Comment by catapart
1 day ago
Truly naive to think that the legal system that is currently shielding an offender as nefarious as Epstein is the place to turn to for reasonable treatment of sexual abuse victims.
Not saying people should leap to letter signing, but it also misses the mark to suggest that the US legal system will resolve the issues these kinds of actions cause.
who said anything about the US? the article isn't even talking about the US?
it seems that the author lives in Germany and that he went to court in Britain: https://pretty.direct/consentorder.pdf
I did. In response to the thread starter, who made a generalized statement.
If I've missed an implication that limited their suggestion to specific regions, them I'm happy to retract.
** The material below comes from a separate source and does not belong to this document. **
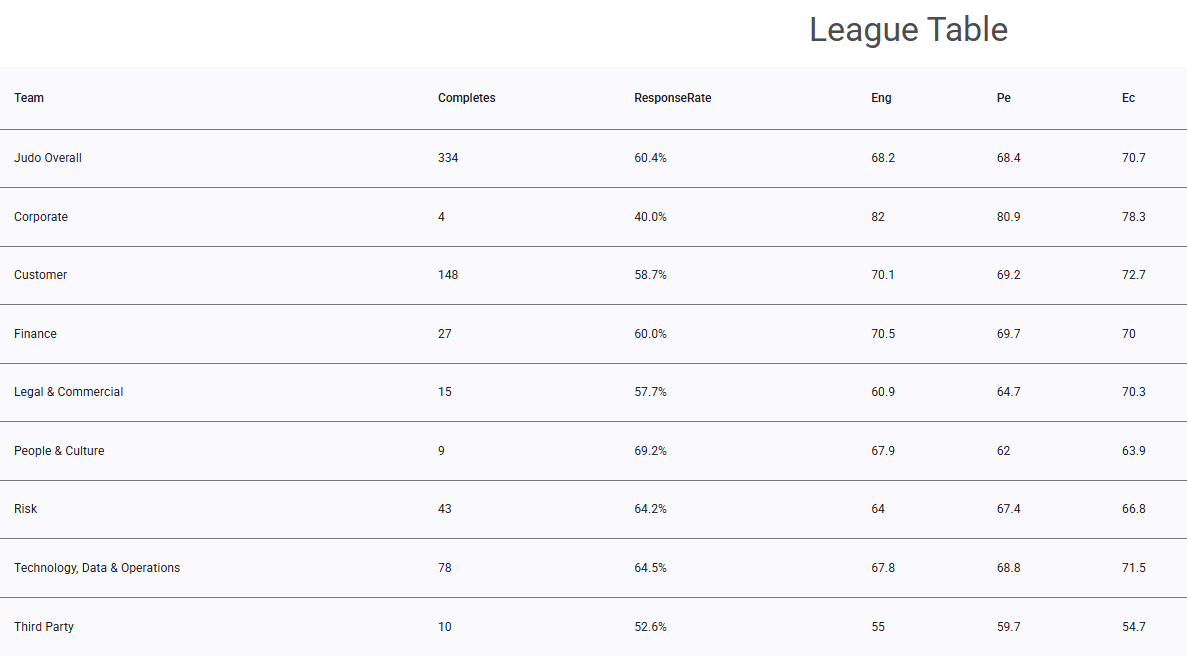Click Third Party's 54.7 Ec score
Viewport: 1187px width, 656px height.
1133,626
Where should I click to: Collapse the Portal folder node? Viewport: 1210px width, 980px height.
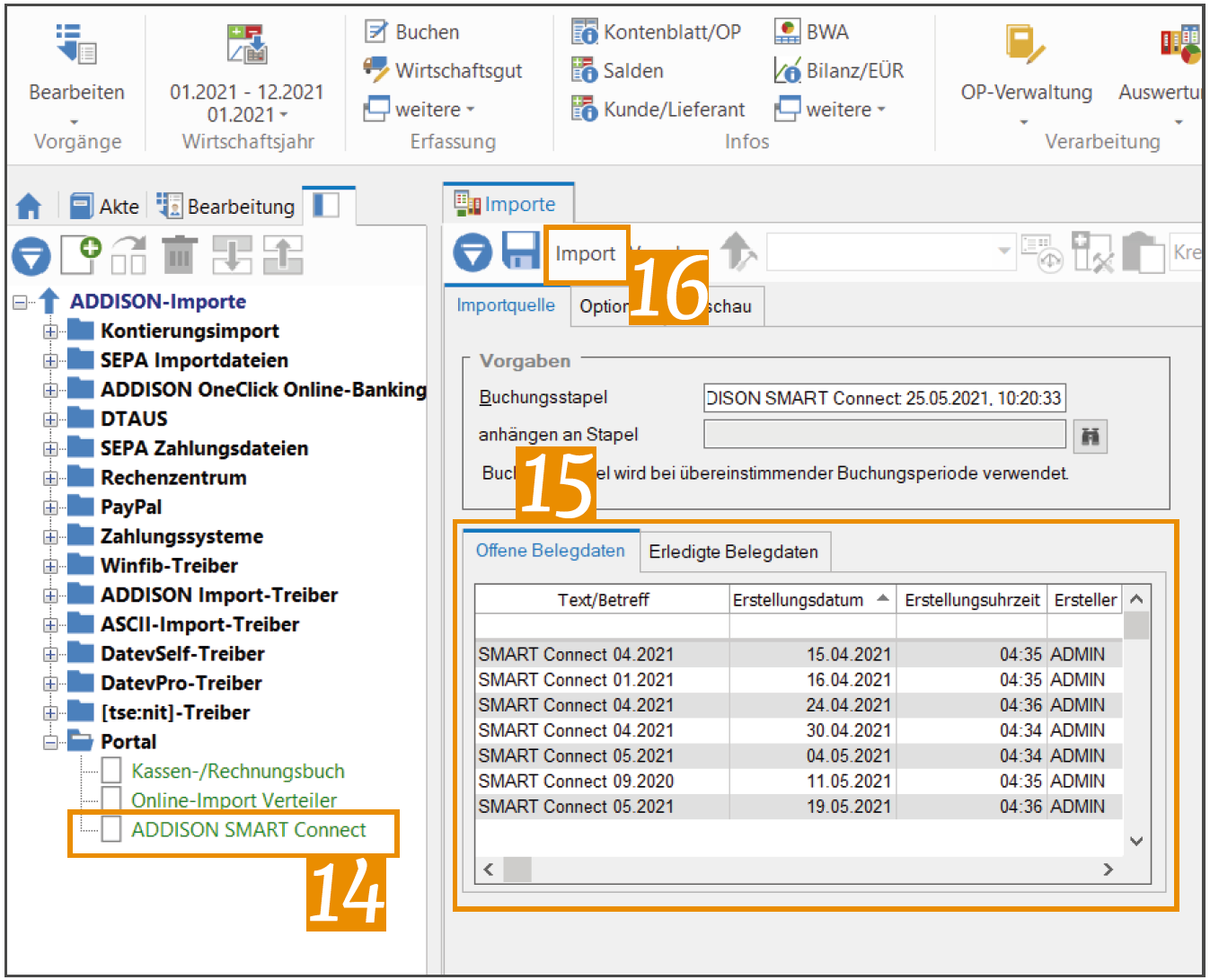coord(50,742)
But what I'm seeing is a general suggestion, so I've extrapolated that out and tried to apply it to a hypothetical where the advice might be appropriate.
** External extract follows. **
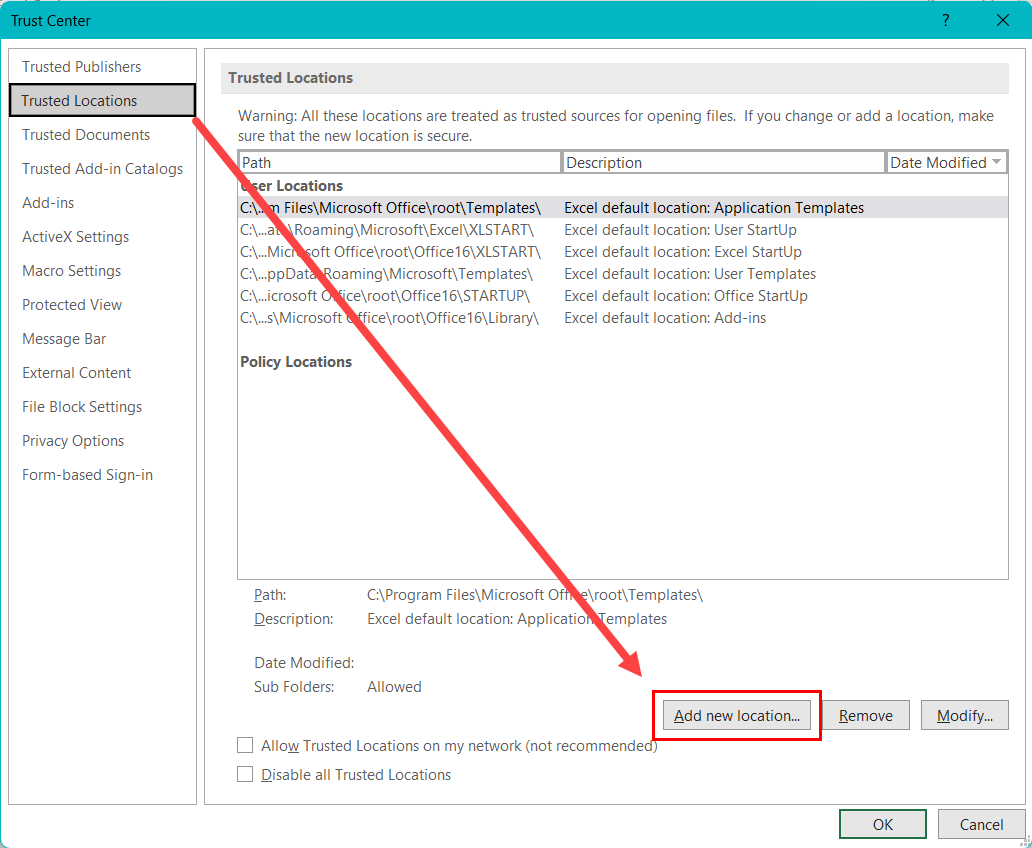Check Disable all Trusted Locations

tap(245, 774)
Feels like maybe you've assumed that the thread starter was scoping the suggestion to the regions where this offense occurred. Again, I don't see that implication in the text, but I feel like it's an entirely reasonable assumption. That being the case, I don't fault anyone for thinking only in those terms. But I also don't think I was out of line to engage with the thread starters points in the way that I did.
sorry, my response was a bit too heated. I toned it down. lot's going on. you're right and it is fair to scope it further, it's a valid talking point.
The UK justice system has its own issues, and its own high-profile offenders without consequences. I'm not as familiar with Germany, but I imagine it has the same.
absolutely. I'm just annoyed by the US centricism here. courts, lawyers, and the executive branch are all just people. it's not a never failing machine and it will never be one. just because there are instances of neglect doesnt mean the whole system is bogus imho. I'd even argue that it's more that the system isn't protected enough against people in power misusing it.
And yet it's the same (usually politically-aligned) interests who say:
- "the BBC let this person get away with this for years" and also "cancel culture has to stop",
- "there's too much filth on the internet" and "don't you dare demand I tell you my age",
- or the most complex and culturally nuanced one: "children are being groomed" but "she's 18 now, she's an adult and she can make up her own mind about posing nude in a tabloid".
As difficult as it is, any invitation to treat a subject with less nuance is better considered misbegotten until scrutinised much, much further.